Me? I don’t even eat meat unless it originated in the ocean. The hoity toity might deign to call me a pescatarian, but my friends who get stuck trying to find places to eat with me at late hours just call me a pain in the ass — or PITA for short, and it’s made very clear in these cases that they’re not referring to me as a type of flatbread. Perhaps on a related note, PETA (People for the Ethical Treatment of Animals) still maintains that I’m a heartless murderer with a special place reserved in a presumably briny afterlife where my flesh will be consumed by schools of toothy fish and casts of sharp-clawed crustaceans on a daily basis.
It’s only fair, I suppose.
The LEGO Hot Dog Stand is Always Open for Business
Even as someone who doesn’t eat land animals, I do occasionally enjoy a delicious veggie dog at a local place here in San Diego that’s run by a dedicated family man who isn’t shy about letting his customers know that household matters always come first on his list of priorities. Appropriately, the establishment (not a bona fide LEGO Hot Dog Stand, but similar in size to one) is called Daddy’s. The sign out front clarifies the hours of operation thusly:
We are open for business most days about 11 a.m. Some days as early as 10:30, but occasionally as late as 11:30, but usually around 10:30 unless it’s later.
We close about 8 or 9 p.m. Sometimes at 10:30. If all hell breaks out at home, we close at 7. Occasionally we’re open as late as 1 or 2 a.m., depending.
Some mornings, afternoons, or entire days we aren’t even here at all (Mondays, Christmas, Easter, etc.), but lately we’ve been open all the time, except when we’re closed, but really we should be here then too, unless we left early.

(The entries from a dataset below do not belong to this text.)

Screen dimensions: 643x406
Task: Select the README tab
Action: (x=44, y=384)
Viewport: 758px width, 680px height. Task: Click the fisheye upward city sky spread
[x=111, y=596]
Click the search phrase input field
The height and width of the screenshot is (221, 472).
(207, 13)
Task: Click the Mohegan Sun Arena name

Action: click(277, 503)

We, the people of San Diego, put up with such random hours because the guy delivers quality, made-to-order goods to people along every point on the dietary spectrum. I think he even has gluten free buns available upon request. I imagine that all of the buns sold from the LEGO Hot Dog Stand are gluten free and the place is always open, but I’m not sure I’d be as satisfied by its wares as the stand’s usual, fixed-grin clientele.

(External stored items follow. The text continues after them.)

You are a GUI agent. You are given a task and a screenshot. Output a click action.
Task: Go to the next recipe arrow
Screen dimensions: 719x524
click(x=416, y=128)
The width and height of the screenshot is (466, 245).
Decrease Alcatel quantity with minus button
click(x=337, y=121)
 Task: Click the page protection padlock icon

I do have one question that has nothing to do with hot dogs, though: why are bicycles — blue or otherwise — so rare in the LEGO universe? The LEGO Hot Dog Stand comes with one, so at least one of the included minifigs has a ride home. Some LEGO aficionados have made mention that buying a LEGO Hot Dog Stand is a great way to inexpensively pick up one of these inexplicably rare LEGO bicycles, and who am I to argue?